Two types of stretch-activated channels coexist in the rabbit corneal epithelial cell.

Ion channels contribute to the regulation of cellular function through control of the membrane potential and intracellular concentration of various ions. We examined stretch-activated channels in the corneal epithelial cell. Patch clamping was applied to enzymatically dissociated corneal epithelial cells to characterize their stretch-activated ion channels. The plasma membrane was stretched by applying suction to the patch pipette in cell-attached or inside-out patch configuration. The ion selectivity, voltage-dependence, and stretch-dependence were examined. Two kinds of stretch-activated channel events were observed; the previously-reported large conductance (L) channel and a novel small conductance (S) channel. The probability of recording L vs. S channels in the cell-attached configuration was about 2:1. The L channel was potassium selective with single channel conductance (gamma) of about 160 pS under the symmetrical (150 mm K+) solution.

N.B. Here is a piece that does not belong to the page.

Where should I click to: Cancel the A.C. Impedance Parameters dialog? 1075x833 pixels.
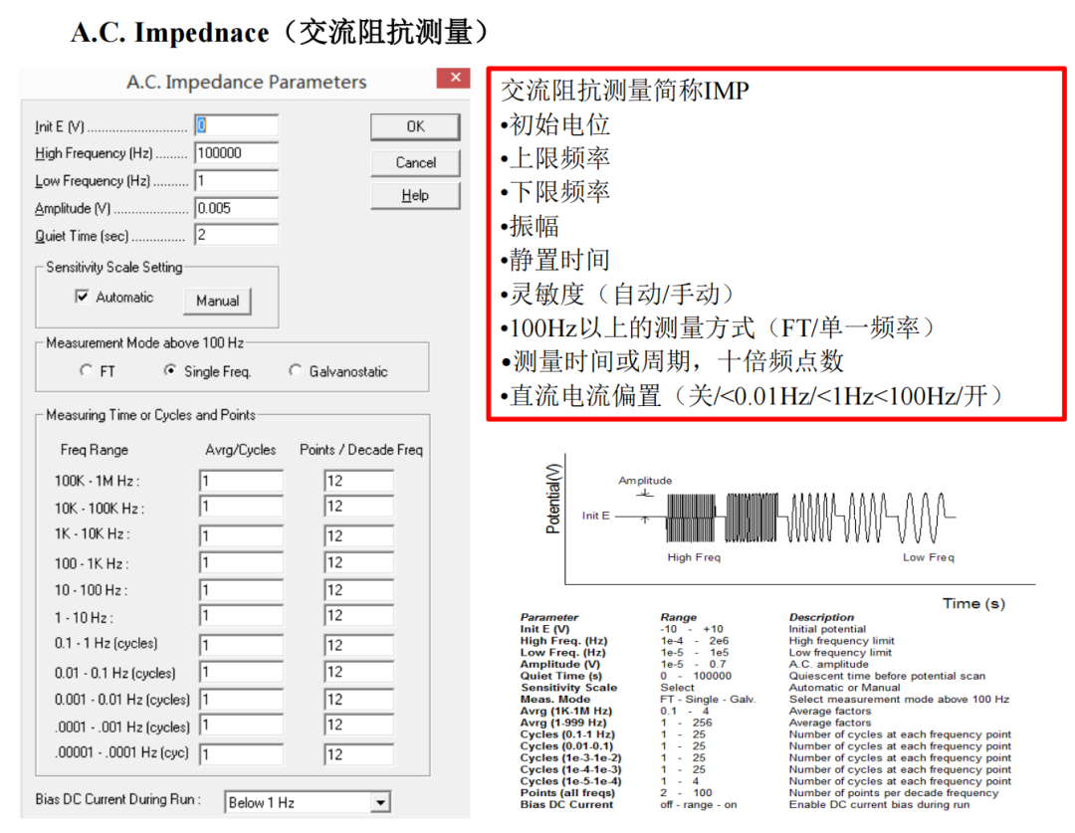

The S channel was permeable to Na+ and K+ with gamma of about 20 pS under the same conditions. Both L and S channels showed little activity in the absence of suction applied to the recording pipette. Channel activity was evoked by suction (negative pressure) stronger than -20 mmHg in both channels. The open probability (Po) and the mean current increased in proportion to further applied stretch and did not saturate for applied suction as strong as -80 mmHg, the pressure at which the gigaseal started to break. Thus, two types of stretch-activated channels coexist in corneal epithelial cells; a potassium-selective L channel and non-selective S channel. The contribution of these channels to the membrane potential is discussed.